I try to attempt the feeding before he gets too hungry, but sometimes I think he probably isn't quite hungry enough. lol

Thanks for your advice, and suggestions!:)


----------



## hopedance

it's tricky isnt it. they told me to start weaning Sam at 6 months actual age, 3.5 months corrected. I was totally convinced that it was way way too early, and tried to put it off, but he just started trying to steal the food of my plate and drink my drinks, so I just let him play with putting food in his mouth but carried on feeding milk as if he wasn't eating at all. I am quite convinced that when babies are reading to eat they will suddenly show interest in your food and figure out what eating is all about. I'd heard people say that before but I couldn't quite imagine it, but I think they're right. maybe you could try building finger foods into games and play time but not push him to eat it, hopefully then he'd put it in his mouth to explore it (like every other toy - straight into mouth lol). then he might suddenly realise what it's all about. 

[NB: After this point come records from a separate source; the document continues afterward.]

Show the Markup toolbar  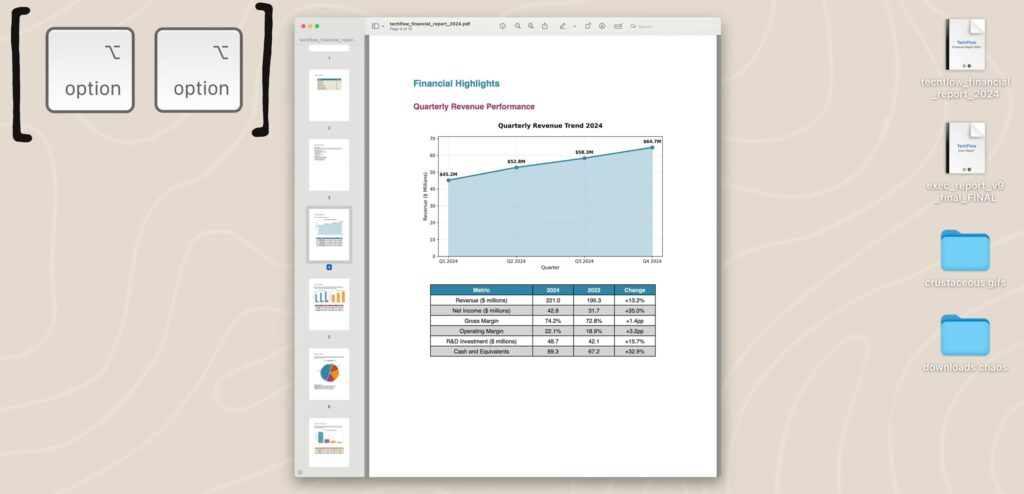click(x=602, y=25)
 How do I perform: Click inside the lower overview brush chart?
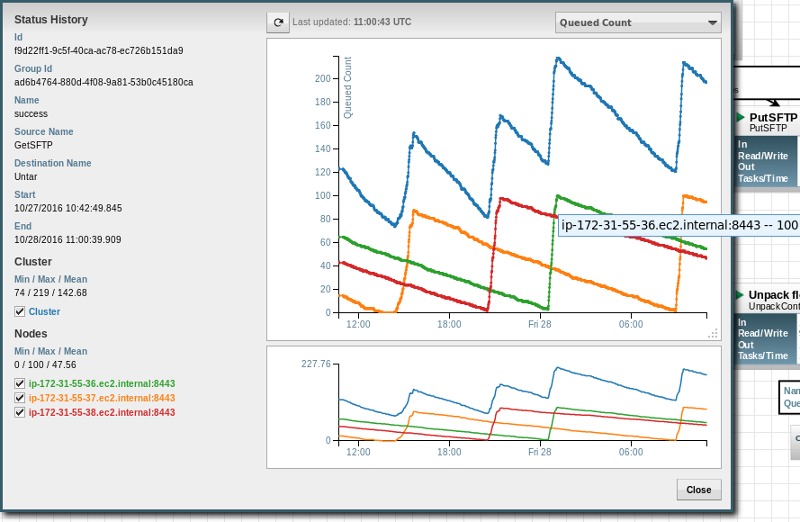(x=520, y=410)
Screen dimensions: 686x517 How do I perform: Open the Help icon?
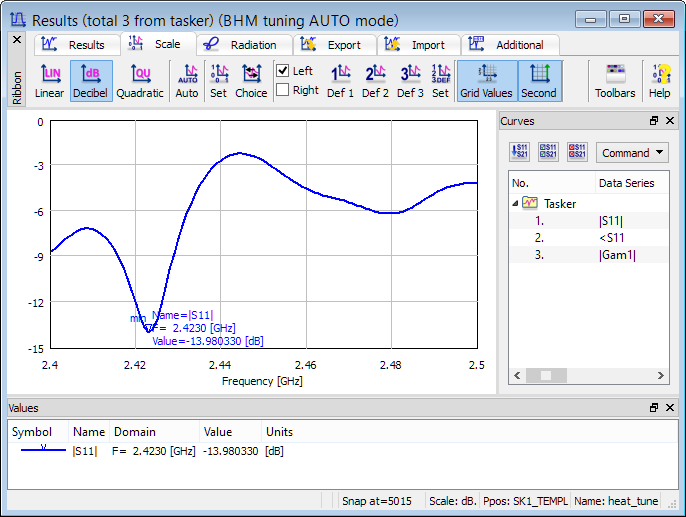[660, 80]
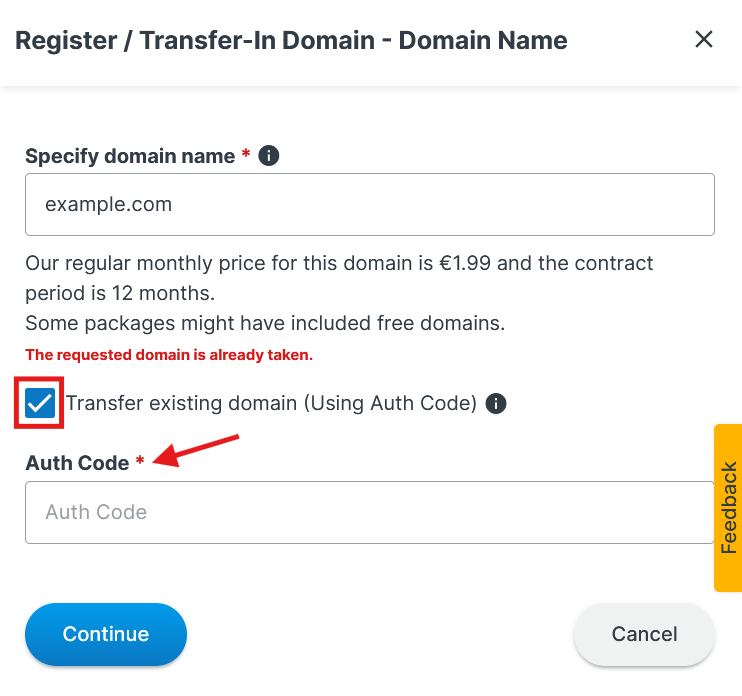
Task: Click the 'Specify domain name' label
Action: click(x=130, y=156)
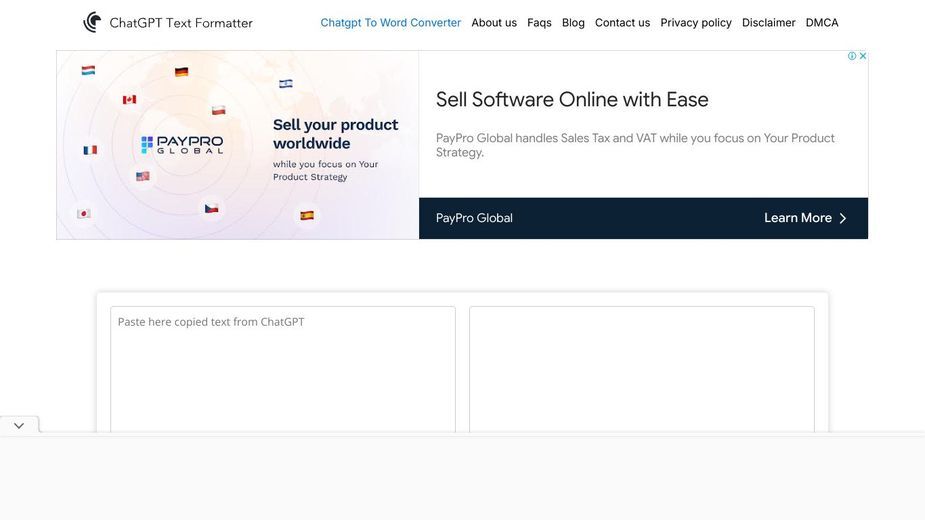The image size is (925, 520).
Task: Click the Learn More arrow chevron
Action: pos(842,218)
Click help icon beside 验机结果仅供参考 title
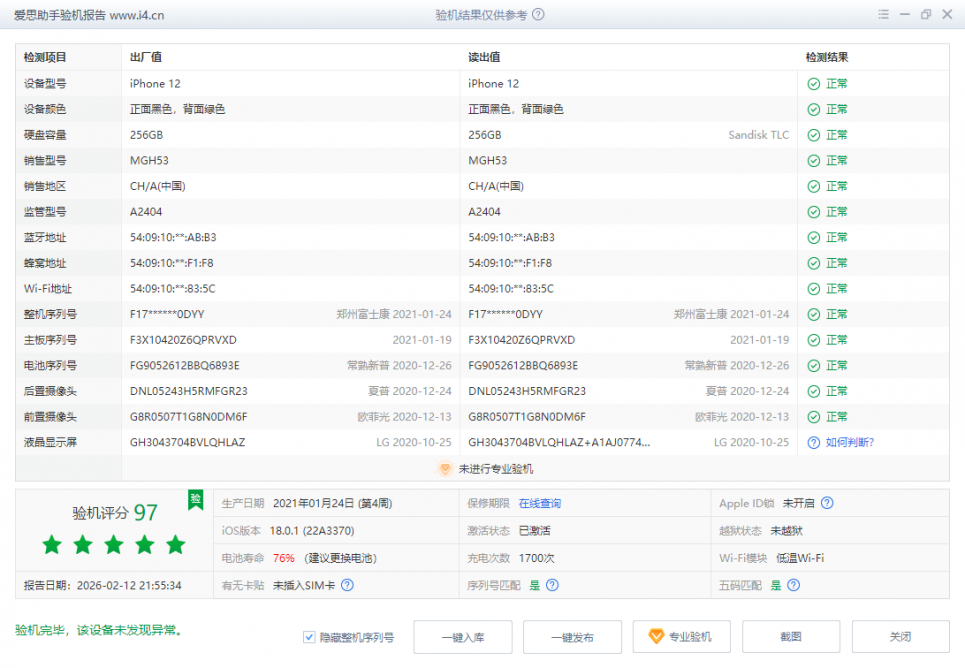The image size is (965, 668). pyautogui.click(x=539, y=15)
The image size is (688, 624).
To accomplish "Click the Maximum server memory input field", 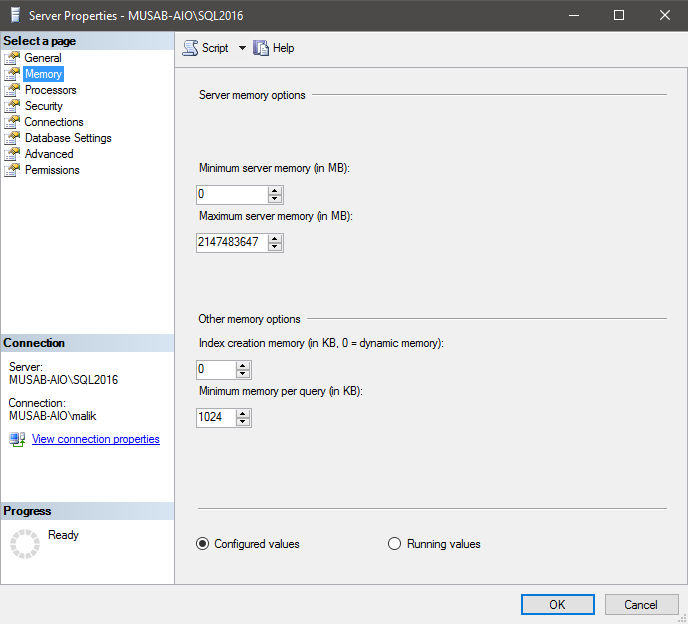I will point(232,242).
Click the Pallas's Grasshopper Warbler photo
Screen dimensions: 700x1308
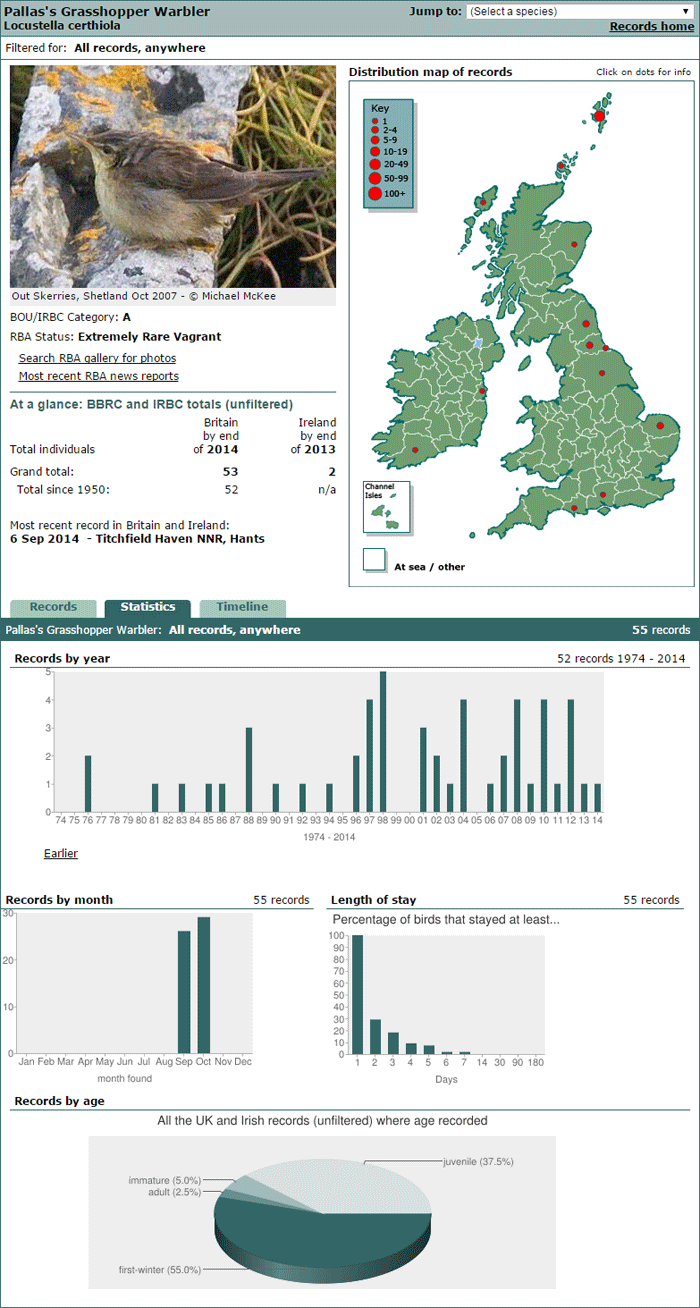click(x=173, y=177)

is he teething yet? when sam started teething and biting my finger, i'd keep raisins handy i my bag and let him chew on them - but holding one end tight outside his mouth so there was no choking risk. he loved chewing on them they are so sweet! probably not best for his teeth when they arrive, but he definitely connecting chewing with yummyness at that point. i still do that with grapes and cherry tomatoes so he squishes them around and now he is started to actually swallow them which is good. 

i hope some of that helps with ideas to try, but really i think you shouldn't worry too much about weaning until he is corrected 6 months, i'm sure he will let you know as soon as he is ready.


----------



## Laura2919

I weaned the girls early. They were 4 months old. It was a decision I had discussed with my HV and we both felt it was time as the girls were very hungry all the time and with the twins it was hard to be able to control everything whilst having two babies with bottles hanging off you lol. 

We just gave them small amounts of pureed food and breakfasts because they were nice and easy.. 

When they were 7 months old, we introduced lumps and finger food.. We started making them dairylea sandwiches and toast for breakfast. Ready Brekk or Weetabix if it werent toast. 

Twins now have 2 snacks 2 bottles and 3 main meals a day and they are happy with that. In between if they are hungry they have fruit or a biscuit. Depends on what they eat at nursery.


----------



## Foogirl

Bliss gave advice that weaning can take place at actual age rather than corrected. We started giving Abby baby rice at just under 5 months and did that for about a month then moved on to purees. We've weaned quite slowly though. She's only had lumpy / textured stuff for about a month now and we gave her some finger foods a couple of days ago.

However, as with everything, I tend not to go by the "what should's" and go by what I think she is ready for.


----------